Which? Conversation commenter Pickle told us she was sold on the value of bank branches:

‘My high street branch is VITAL. Internet banking is all very well, but has its snags – what if my internet service goes down, what if my computer packs up,  what if I have a power cut?’

New branches growing

In London and the South East, new banks such as Metro are bucking the trend by opening extra branches. But what about the rest of the country? For me, Marks and Spencer seems to be the shape of things to come, as it recently announced plans to open 50 in-store banks over the next two years.

Commenter William admitted he wasn’t convinced:

‘Well I for one won’t be tempted to switch to an M&S bank as I don’t see it as being any different from all the rest. Having a bank effectively split, I can foresee emails exchanges along the lines of “it’s not our problem”, “oh yes it is”, “oh no its not”, and the only loser in that scenario is the customer.’

The Co-operative Bank is another provider that’s expanding. Having announced a deal with LloydsTSB to take over 630 of its branches, it will soon have 10% of the UK market (900 branches).

Bashing banks is an easy sport, but I have to admit I’d be sorry if high street branches totally disappeared! But would you miss your local branch? Is it within easy walking distance? And when was the last time you visited?


Last time I visited a bank branch was about 6 months – 9 months ago. I must admit I hate being made to wait to speak someone, just because they could only be bothered to have one out of 3 tills staffed. Even though having no bank branches wouldn’t unduly affect me, there are I’m sure millions in this country who rely on them. And as more banking scandals are exposed and those revenue streams are closed I’m sure the banks will take the short sighted view of closing more branches. Sadly, and I’ve mentioned this on other convo’s, most companies operating in this country are only interested in making money and not providing a service.

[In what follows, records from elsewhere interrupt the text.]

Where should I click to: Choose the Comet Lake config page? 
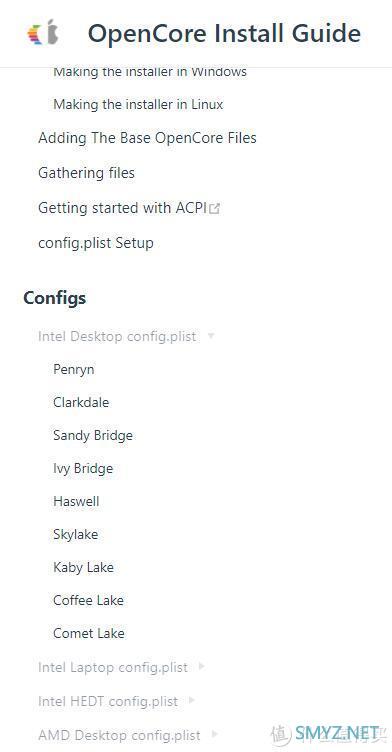89,634
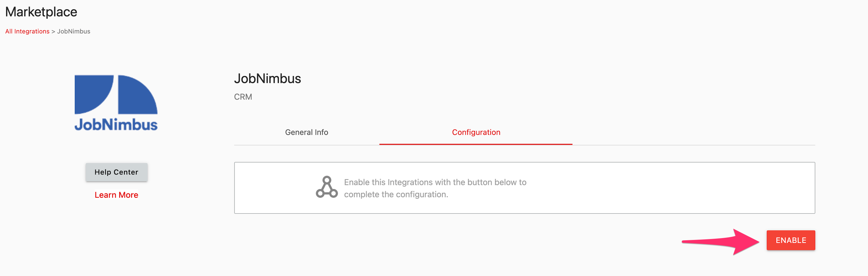The width and height of the screenshot is (868, 276).
Task: Click the breadcrumb separator arrow
Action: click(53, 32)
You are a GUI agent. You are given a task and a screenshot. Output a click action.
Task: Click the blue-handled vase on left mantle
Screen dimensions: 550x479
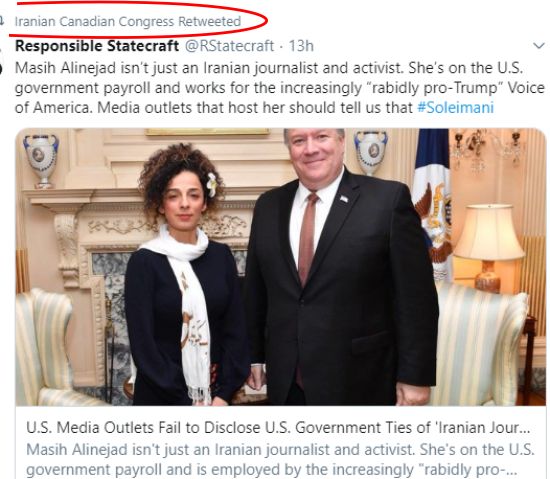coord(41,161)
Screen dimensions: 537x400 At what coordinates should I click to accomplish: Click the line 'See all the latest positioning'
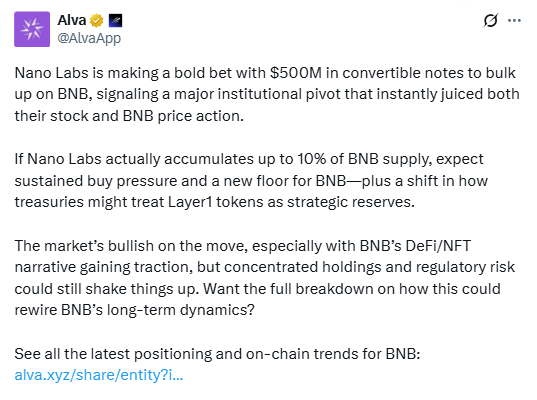(x=217, y=354)
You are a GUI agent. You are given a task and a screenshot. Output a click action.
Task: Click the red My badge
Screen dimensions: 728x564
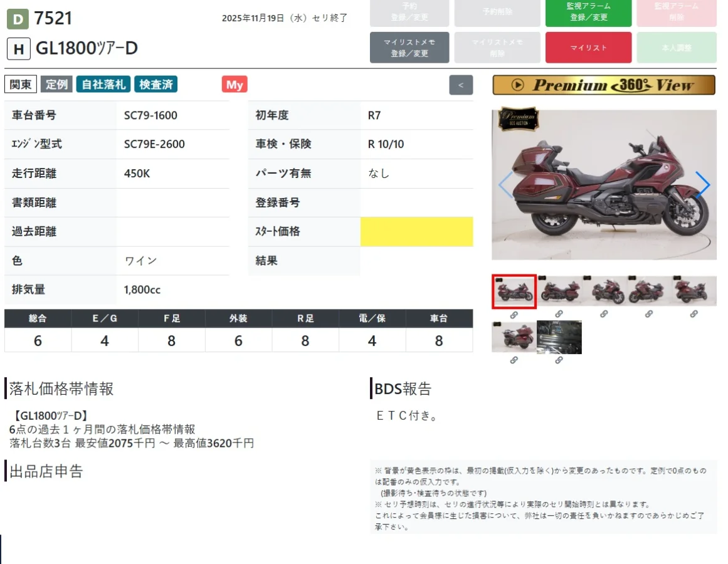[x=235, y=85]

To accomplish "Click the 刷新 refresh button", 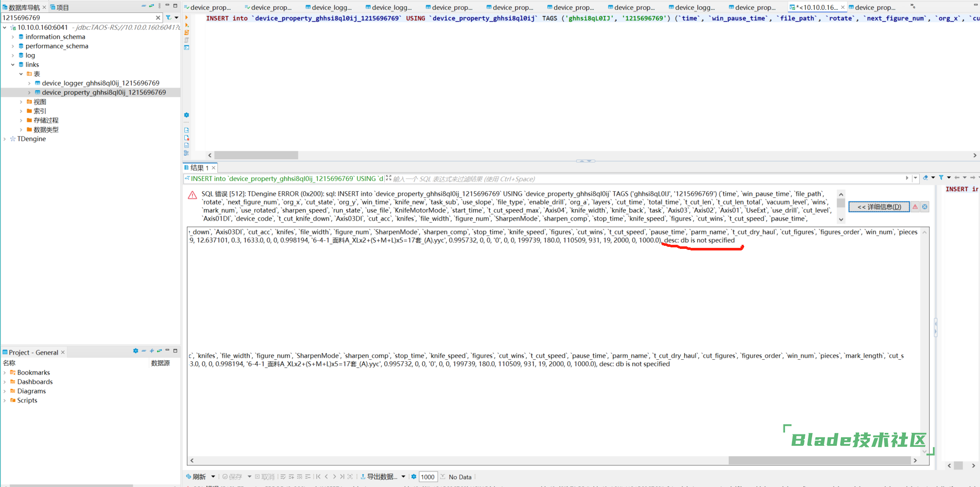I will tap(196, 477).
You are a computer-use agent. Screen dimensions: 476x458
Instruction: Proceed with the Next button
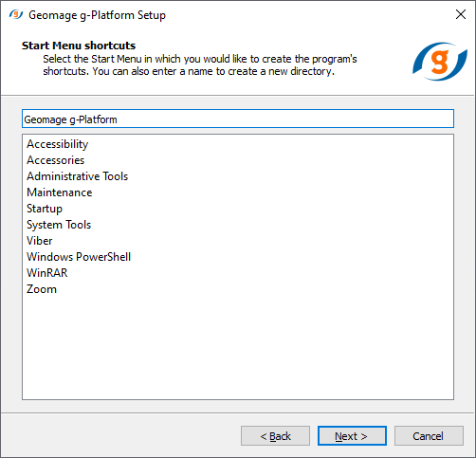[352, 436]
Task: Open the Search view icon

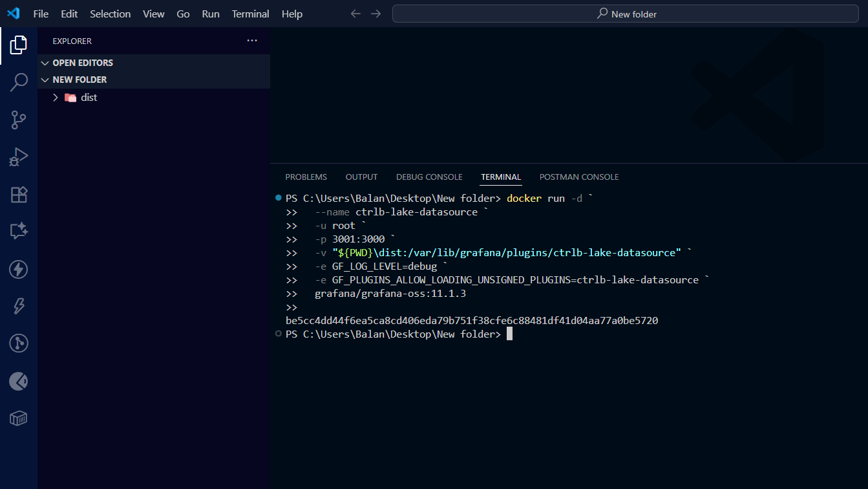Action: (x=19, y=82)
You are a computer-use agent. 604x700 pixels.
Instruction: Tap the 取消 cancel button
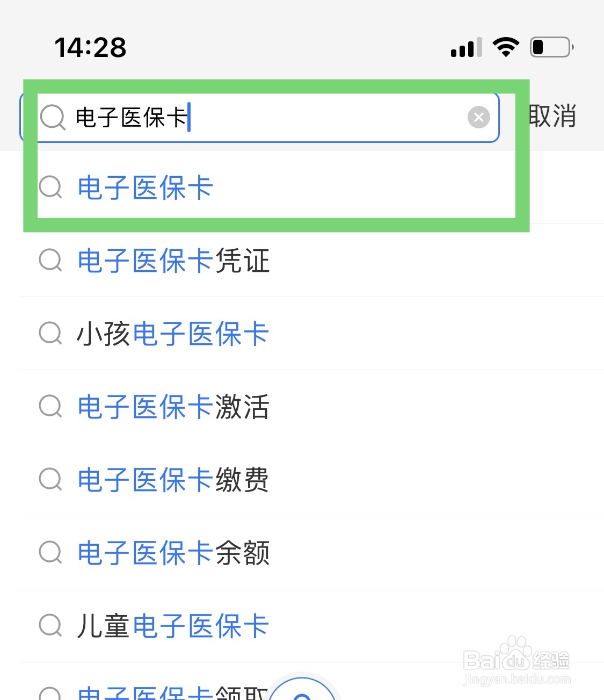(x=552, y=117)
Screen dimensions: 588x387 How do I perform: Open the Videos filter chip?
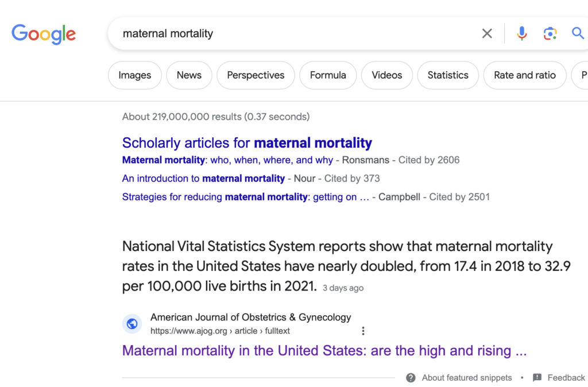click(386, 75)
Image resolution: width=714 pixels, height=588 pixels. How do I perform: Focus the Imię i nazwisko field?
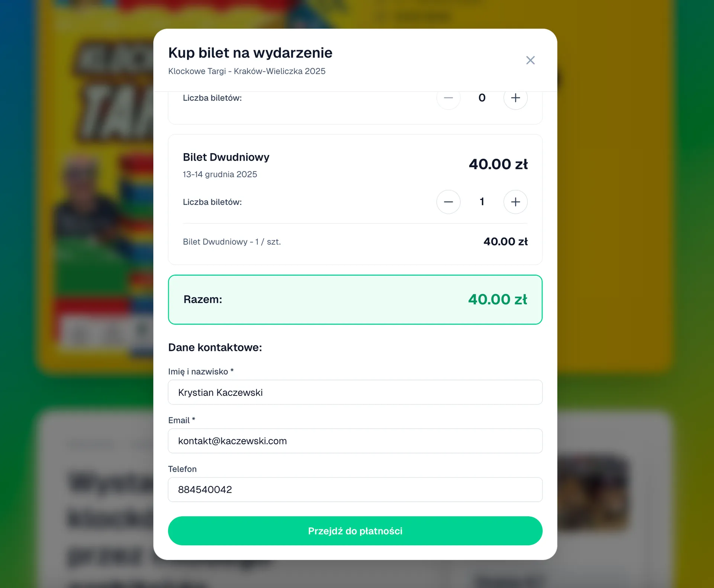(x=355, y=392)
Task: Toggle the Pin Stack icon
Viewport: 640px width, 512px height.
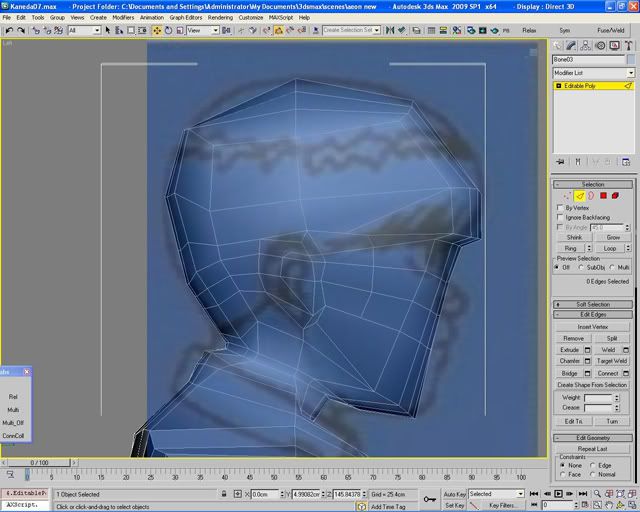Action: pos(560,162)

Hopefully a reduction in bank branches will encourage a further decline in the use of cheques, which are still unreasonably used by many businesses as their default method for outgoing payments. I am fed up with businesses who owe me money insisting on sending me a cheque, which causes me unnecessary inconvenience in having to visit a bank branch to deposit it.

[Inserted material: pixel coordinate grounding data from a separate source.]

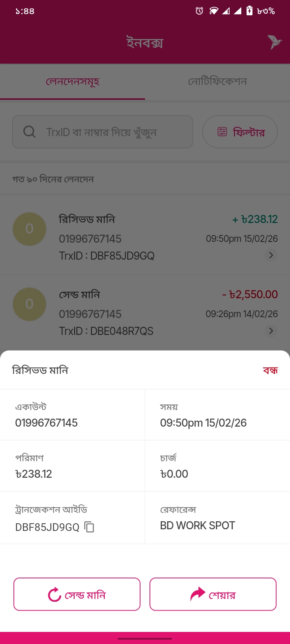Open the নোটিফিকেশন tab

[x=218, y=82]
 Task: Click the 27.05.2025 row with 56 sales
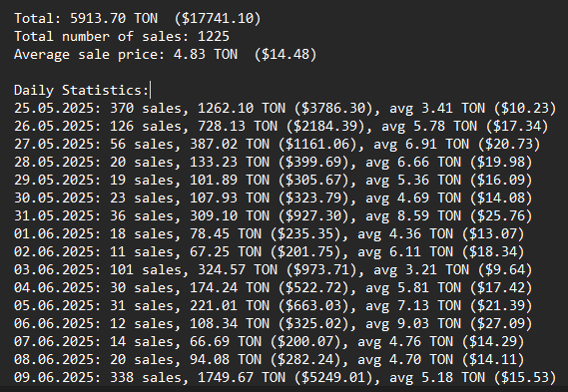(x=278, y=145)
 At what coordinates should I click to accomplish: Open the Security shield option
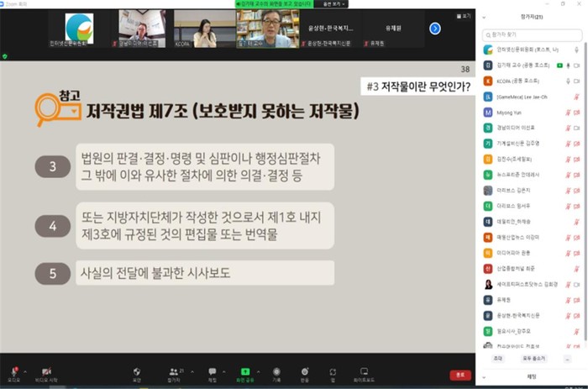(x=136, y=372)
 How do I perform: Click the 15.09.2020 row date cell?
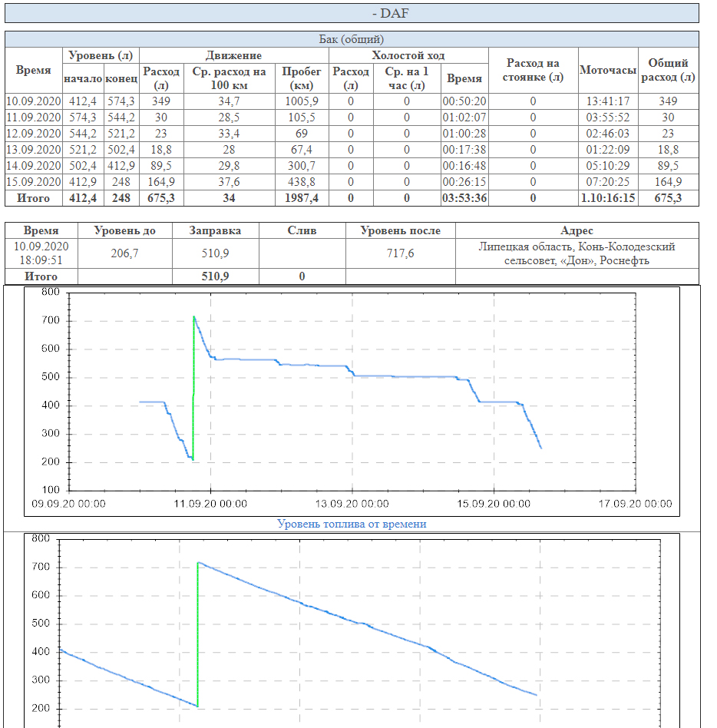tap(33, 182)
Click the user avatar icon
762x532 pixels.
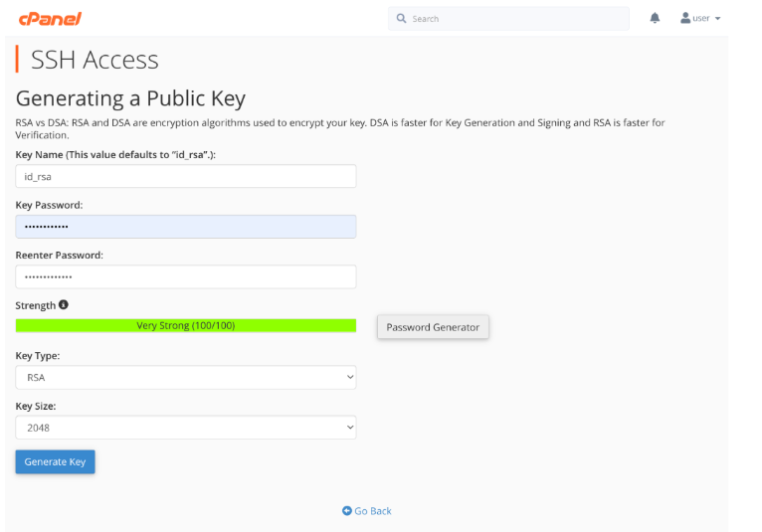click(685, 18)

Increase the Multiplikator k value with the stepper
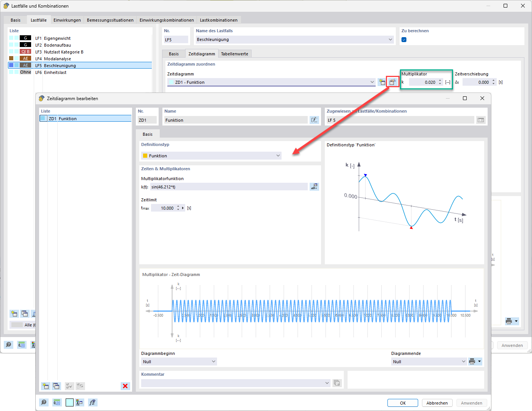440,80
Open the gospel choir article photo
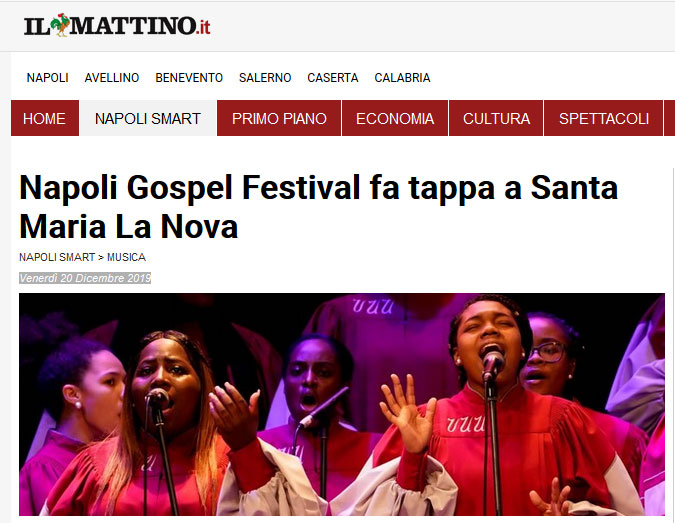675x523 pixels. pos(342,404)
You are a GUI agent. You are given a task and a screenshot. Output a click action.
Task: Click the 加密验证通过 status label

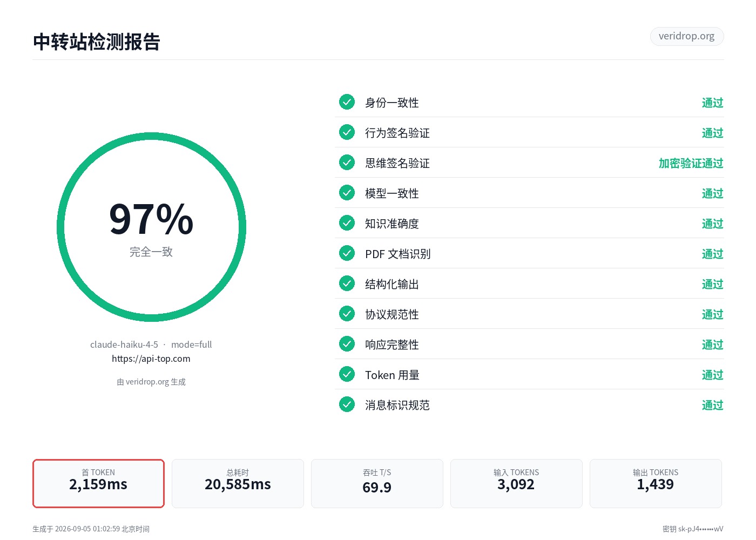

Sadly, reducing the number of bank branches would have no effect on the companies that send out cheques, in fact it may well encourage more to do so, if they can see extra interest on money they’ve paid up just because it could take longer to pay a cheque in. I wonder if we’re allowed to start charging an admin fee for our time and effort in finding an open branch and paying in a cheque, now that might help reduce the number of cheques being issued.

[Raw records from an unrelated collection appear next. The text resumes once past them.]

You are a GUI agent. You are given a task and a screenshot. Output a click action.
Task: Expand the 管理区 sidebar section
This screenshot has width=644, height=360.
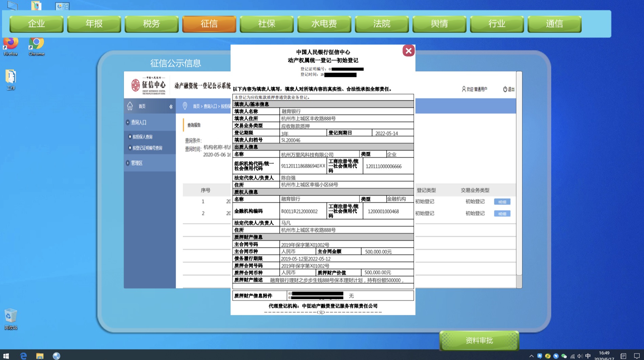point(137,163)
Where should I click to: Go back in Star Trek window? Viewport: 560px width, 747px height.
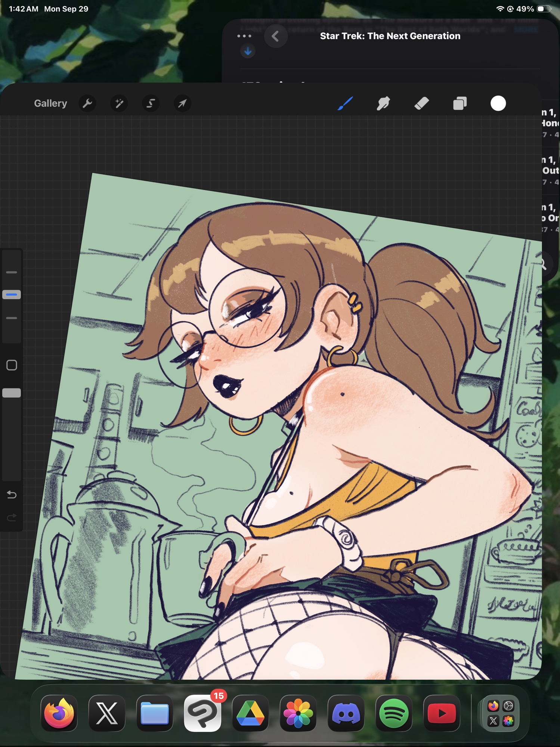[276, 36]
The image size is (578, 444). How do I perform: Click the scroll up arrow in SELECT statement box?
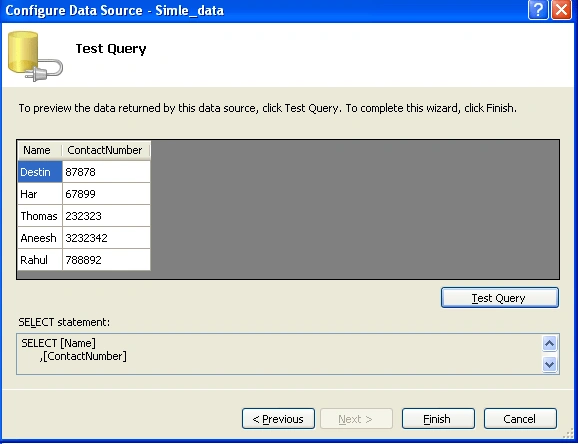(x=549, y=344)
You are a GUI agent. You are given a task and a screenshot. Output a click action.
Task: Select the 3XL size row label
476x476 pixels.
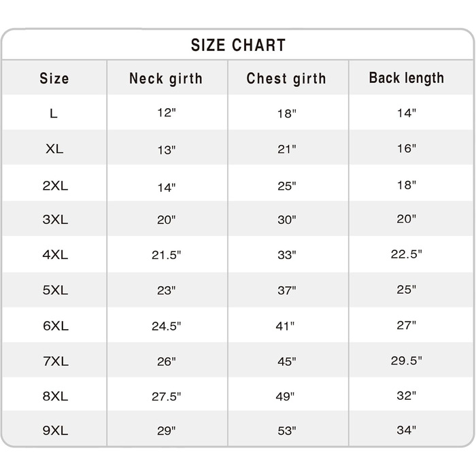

The phasing out of cheques has been debated extensively, including on Which? Conversation. They cannot sensibly be phased out until a suitable alternative is provided. Business might survive without them, but they are essential for many charities. You can choose which businesses you deal with, nfh, but please spare a thought for charities even if you have no personal involvement. I work for a charity and would rather handle cheques than hundreds of pounds of assorted cash, but both are extremely welcome. It would be nice to get more standing orders and bank transfers, but those represent a relatively minor contribution to the funds I deal with.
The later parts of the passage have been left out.